* Document text
UCS, however, is concerned about air quality and global warming today.

Its ratings consider all the vehicles in an auto maker’s global fleet and is weighted to favor those with high fuel efficiency and low emissions. Thus Isuzu, which has no lightweight, high-mileage economy sedans to balance its trucks, lands at the bottom of the list. And Ford--where pickups, minivans and SUVs account for about 50% of all sales--also ranks fairly low.

A third rating group, the American Council for an Energy-Efficient Economy, evaluates the same vehicles in the same fleets that UCS rates (ACEEE, in fact, helped UCS compile its ratings). But the council goes further, issuing an environmental scorecard for every individual make and model in its annual “Green Book: The Environmental Guide to Cars & Trucks.”

The ratings make clear what models are best for the environment: General Motors’ EV1 (a zero-emissions vehicle under California’s classification system), the Honda Insight and forthcoming Toyota Prius hybrids, and natural-gas burners such as the Honda Civic and Ford’s new Crown Victoria.

* Brief
Can you copy the passage on automaker environmental ratings in full, word for word? Draw only on the passage on automaker environmental ratings, not on the material.

* Data
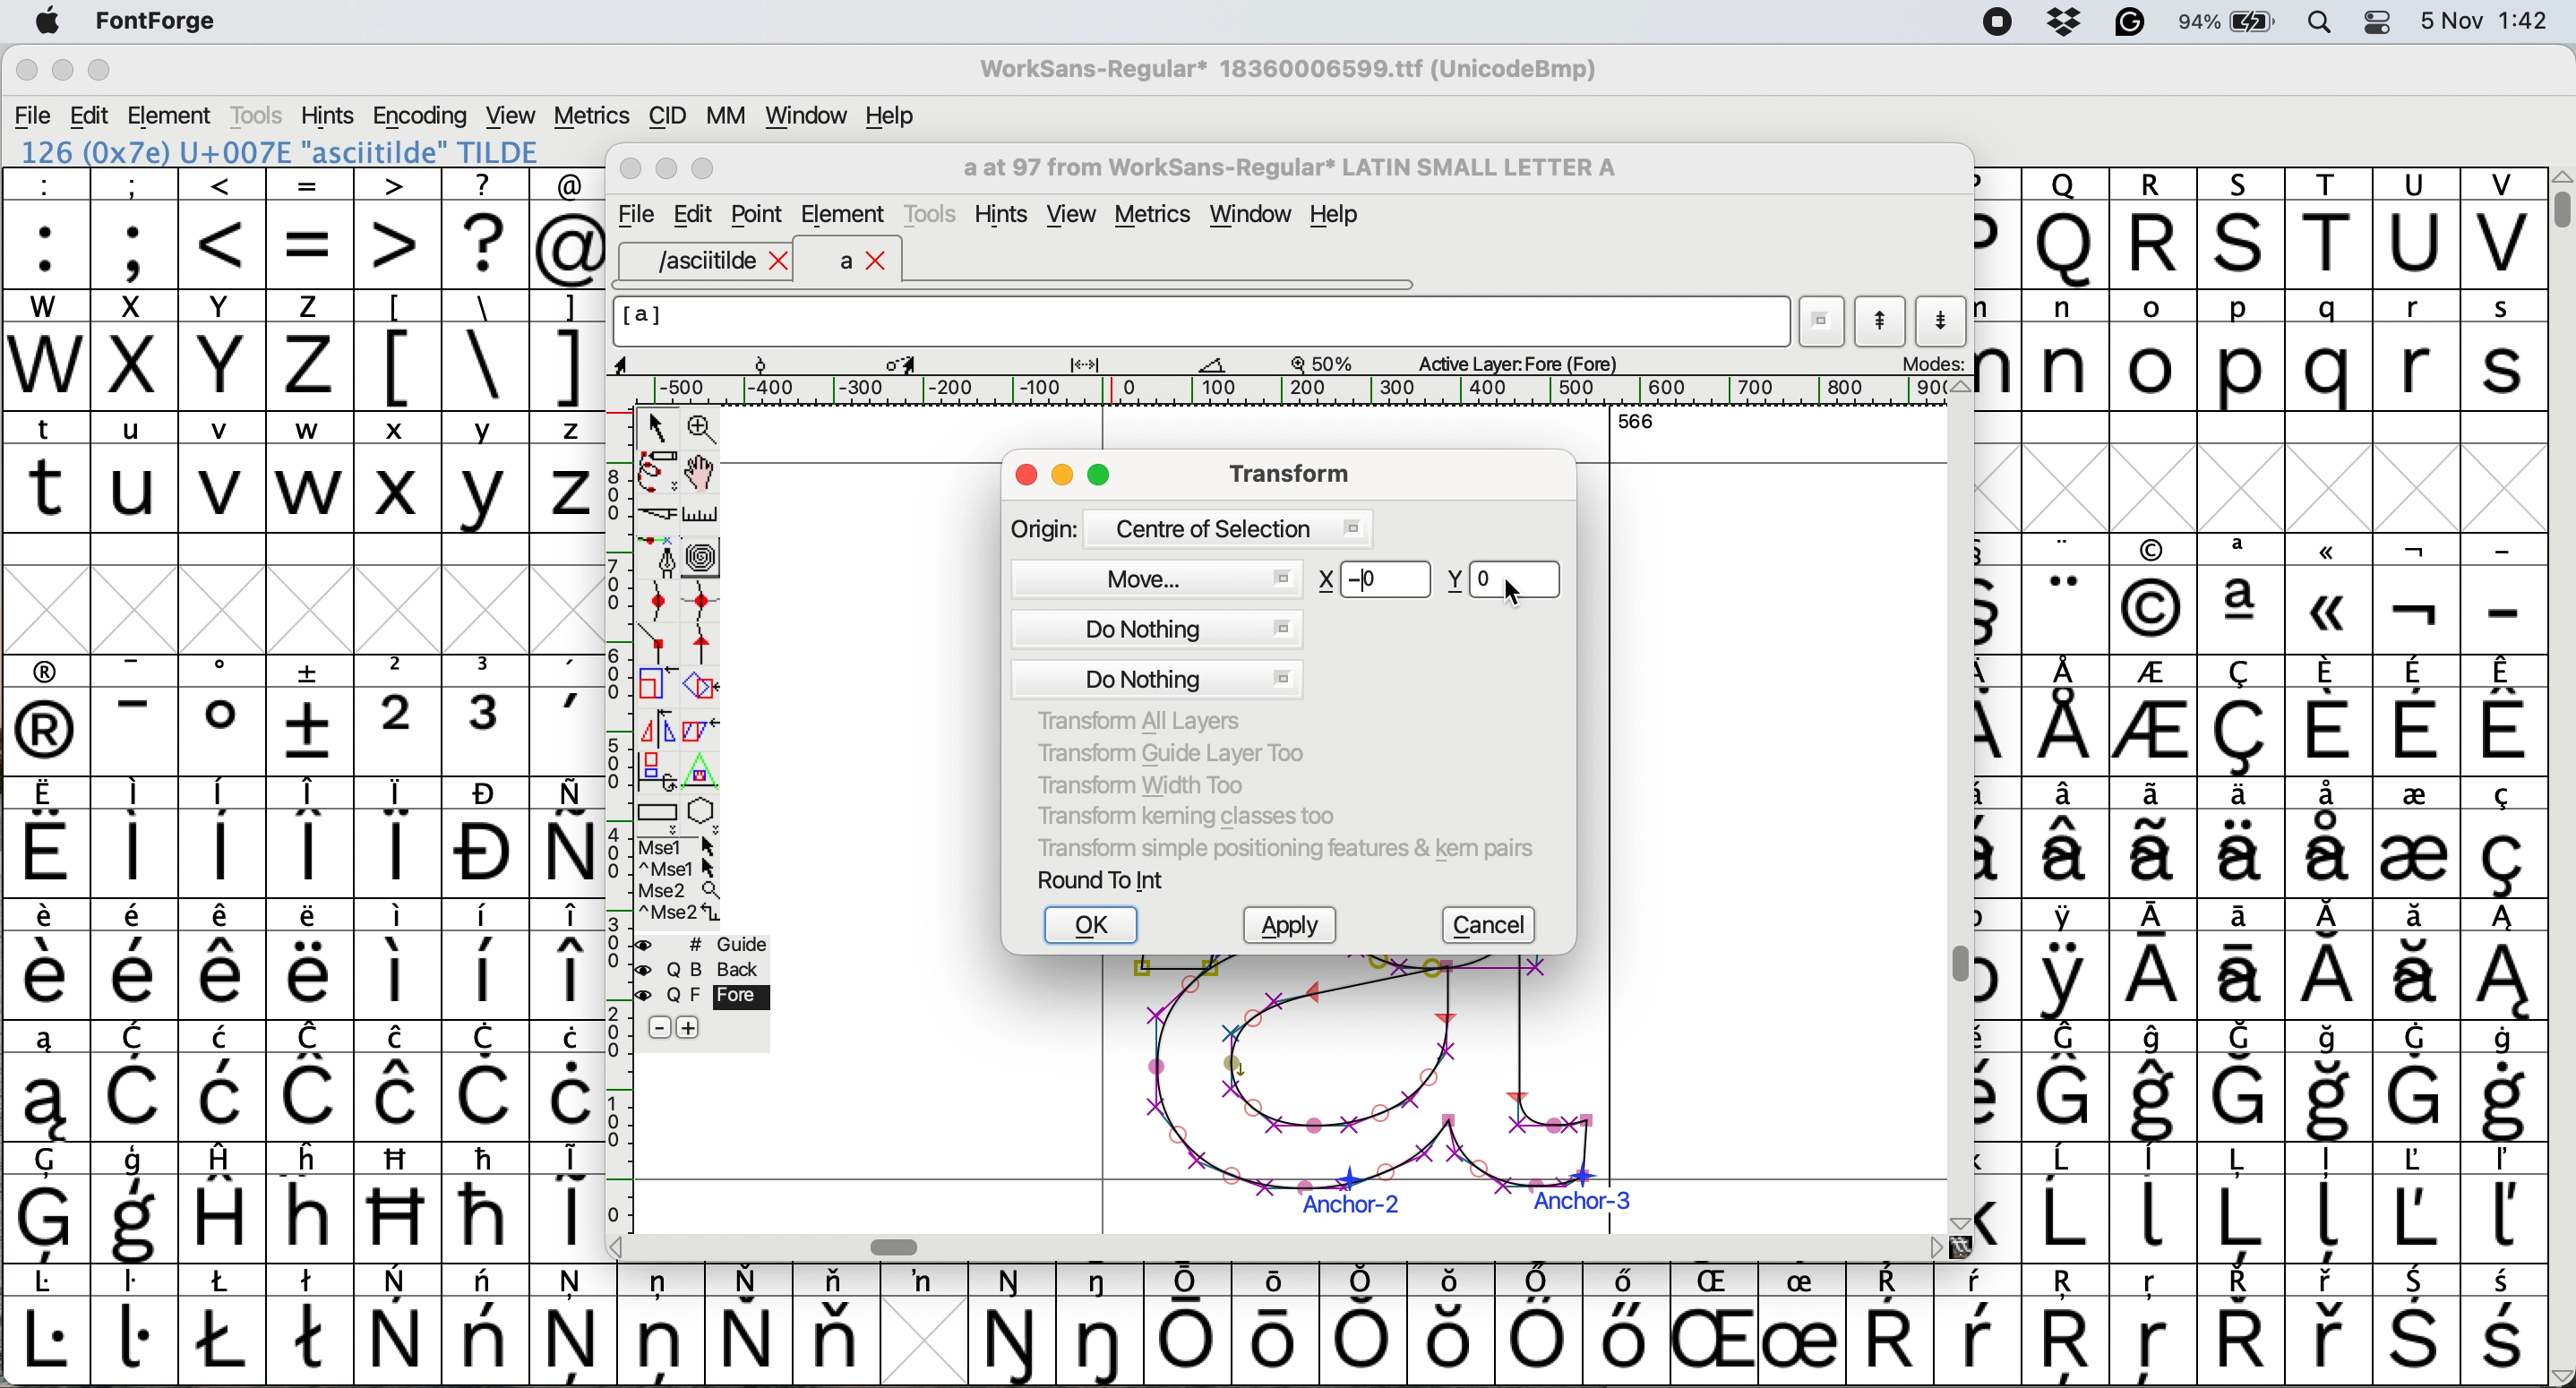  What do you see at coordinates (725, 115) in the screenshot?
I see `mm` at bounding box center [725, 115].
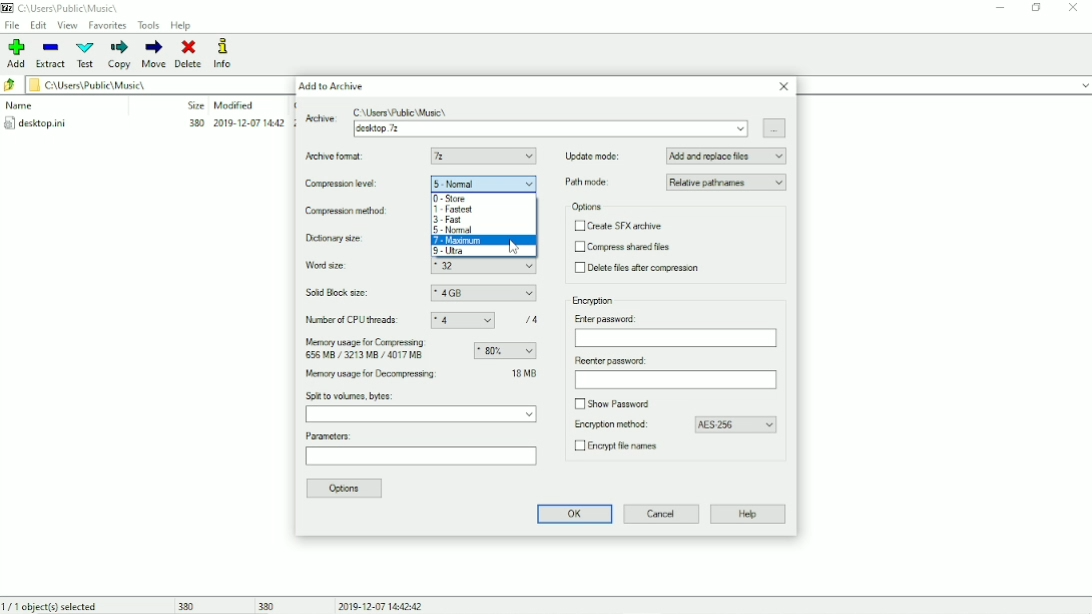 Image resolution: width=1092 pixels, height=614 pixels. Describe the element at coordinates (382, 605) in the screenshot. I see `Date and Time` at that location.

* Output
UCS, however, is concerned about air quality and global warming today.

Its ratings consider all the vehicles in an auto maker’s global fleet and is weighted to favor those with high fuel efficiency and low emissions. Thus Isuzu, which has no lightweight, high-mileage economy sedans to balance its trucks, lands at the bottom of the list. And Ford--where pickups, minivans and SUVs account for about 50% of all sales--also ranks fairly low.

A third rating group, the American Council for an Energy-Efficient Economy, evaluates the same vehicles in the same fleets that UCS rates (ACEEE, in fact, helped UCS compile its ratings). But the council goes further, issuing an environmental scorecard for every individual make and model in its annual “Green Book: The Environmental Guide to Cars & Trucks.”

The ratings make clear what models are best for the environment: General Motors’ EV1 (a zero-emissions vehicle under California’s classification system), the Honda Insight and forthcoming Toyota Prius hybrids, and natural-gas burners such as the Honda Civic and Ford’s new Crown Victoria.